Referandum kampanyaları devam ederken sessiz sedasız bir yeni siyaset dili de inşa ediliyor. Ya da iyimser tahminle bakarsanız yeni bir dil inşa edilir, diyebiliriz.
Özellikle AK Parti ile CHP arasında pek alışkın olmadığımız bir gerilim çıkarmama pratiği çalışıyor. Muhalefet partisi geleneksel tavrı dışında hamleler yapıyor, iktidar partisi de bu hamleleri taca atmak yerine teşekkürlerle onaylıyor. Mesela, Almanya’da bakanlara konulan konuşma yasağının CHP tarafından da kınanması, Baykal’ın daha ileri bir adım atarak kendi konuşmasını iptal etmesi güzeldir. İktidar sözcülerinin bu yaklaşıma teşekkürle cevap vermeleri de güzeldir.
***
Elbette, sandığa gidilirken yapılan hamleler her zaman sahici olmayabilir. Ya da seçim taktikleri partilerin kalıcı tavır ve davranışlarının garantisi değildir. Doğru ama unutmayalım ki bugüne kadar her seçim öncesinde tam tersini yaşıyorduk. Üslup ve karşılıklı hamleler o kadar sert oluyordu ki sürekli, “Seçimden sonra da yüzyüze bakacaksınız, unutmayın” ikazı yapılıyordu.
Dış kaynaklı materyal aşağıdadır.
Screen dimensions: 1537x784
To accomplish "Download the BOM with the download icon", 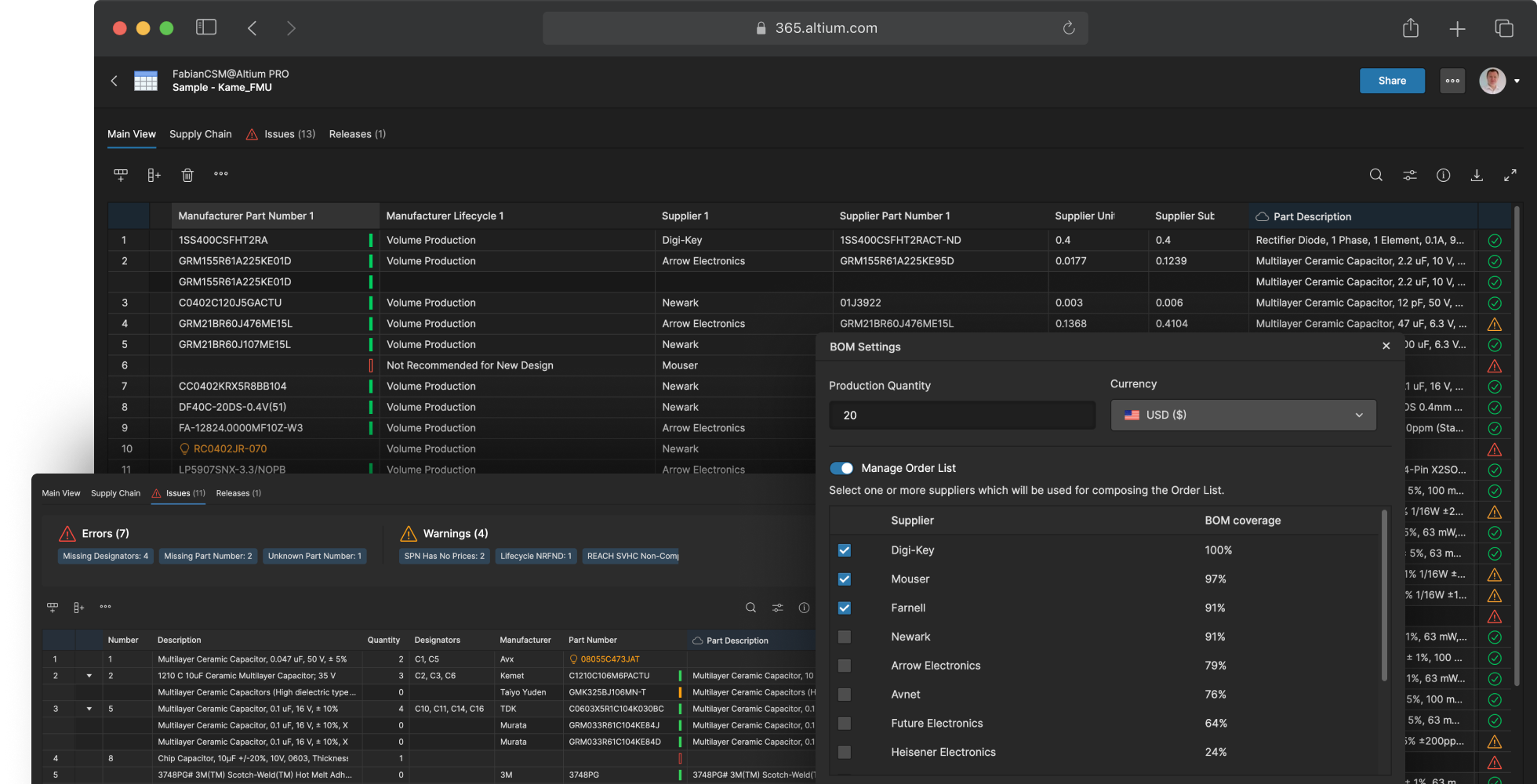I will [1476, 175].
Bu kez eskiyle kıyas edilmeyecek kadar gerilim düşüktür. AK Parti, referandumu korkuyla yönetme anlamına gelecek girişimlerden ya uzak duruyor ya da eski alışkanlıkla coşanlar olursa geri dönüp bir şekilde telafi ediyor. Özellikle Başbakan Yıldırım’ın konuşmalarında bunu sık görüyoruz. Ortada yanlış anlaşılmaya bağlı bir hasar kalmasın istiyor. Bunu da fazlasıyla hissettiriyor. Yıldırım, ilk başlarda “Evet demek terörle mücadeleye destektir” şeklinde seyreden dili, “Evet çıksa da hayır çıksa da terörü bitireceğiz” seviyesine çekti. Ki, hiç şüphesiz doğru tavır budur. Neticede Türkiye yönetim sistemini değiştirip değiştirmemeyi oyluyor, terörle mücadeledeki kararlılığını değil. Malum, kararlılık bahsinde şüphe de yok, toplumsal destek eksikliği de…
Buna mukabil CHP, kampanyadan parti bayraklarını ve işaretlerini atarak yükünü bir hayli hafifletti. Böylelikle, hem işine yaramayacak sözler ve tavırlara mahkum olmuyor hem de eski kutuplaşma ve kamplaşmaları çağrıştıracak ya da körükleyecek faaliyetlerin tarafı olmaktan kurtuluyor. Bu sayede, saldırıya uğrayan başörtülü genç kızın yanında durabiliyor. Ya da kendisinden hep beklenin aksine Taksim Camii projesine karşı bayrak açmıyor.
***
Siyaseti, toplumda farklı değerler, değişik hayat tarzları ve ayrı ayrı gelenekler olduğu gerçeğine dayandırdığınızda işler kolaylaşır. Tansiyon düşer ve bilhassa da partilerin hata yapma ve kendilerinden olmayan kesimleri ürkütme riskleri azalır. Toplumun, sokağın, pazarın, kahvenin siyasi davranış biçimini çoğu kez merkez siyasetin dili belirler. Ankara’da neyin üzerinde fazla durulursa, neyin altı kalın çizilirse sokakta da o konu yürür gider. Dolayısıyla, merkezde tartışma ve gerilim üretecek konuların sayısı düştükçe toplumun işi kolaylaşır, siyasi gerilim mesaisi azalır.
İktidar ve ana muhalefetin referandum sath-ı mailinde şu sıralar denemekte oldukları şey bu açıdan önem arzetmektedir. Bizim siyasi hayatımızda pek kullanılmamış bir yolun şimdi küçük adımlarla da olsa kat ediliyor olması memnuniyet vericidir. Kime kazandırdığı veya kaybettirdiğine bakmadan bu tavrın teşvik edilmesi gerekir.
Esasen, siyasi vasatın normalleşmesi ve sükunet kazanması taraflardan herhangi birinin işine yaramaktan ziyade ülkeyle kazandırır. Netice ne olursa olsun; CHP’nin bugün yapmadığı şeyler 16 Nisan sonrası kaçınılmaz olarak kendilerinden beklenen siyaset için bir referans olur. Aynı şekilde AK Parti’yi bugün söyledikleri, yaptıkları ve yapmadıkları bağlar. Neticede bunlar da ülke için gayet faydalı işler olur.